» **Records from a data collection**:
*****
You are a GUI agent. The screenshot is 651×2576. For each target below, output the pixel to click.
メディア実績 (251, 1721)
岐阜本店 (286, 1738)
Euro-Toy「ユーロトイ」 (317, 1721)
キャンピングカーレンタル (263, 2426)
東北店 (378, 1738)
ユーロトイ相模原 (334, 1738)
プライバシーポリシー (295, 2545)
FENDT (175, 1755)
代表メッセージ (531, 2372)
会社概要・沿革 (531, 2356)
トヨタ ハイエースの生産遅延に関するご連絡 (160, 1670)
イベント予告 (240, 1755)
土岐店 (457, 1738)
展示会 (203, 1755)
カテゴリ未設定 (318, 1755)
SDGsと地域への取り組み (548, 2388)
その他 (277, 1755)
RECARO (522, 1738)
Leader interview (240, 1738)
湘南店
*****
» **TO DO**: Return exactly the lines of the data, and only those, from the line with "SDGsと地域への取り組み (548, 2388)" through the last line, inclusive.

» **RESPONSE TO THE EXERCISE**:
SDGsと地域への取り組み (548, 2388)
その他 (277, 1755)
RECARO (522, 1738)
Leader interview (240, 1738)
湘南店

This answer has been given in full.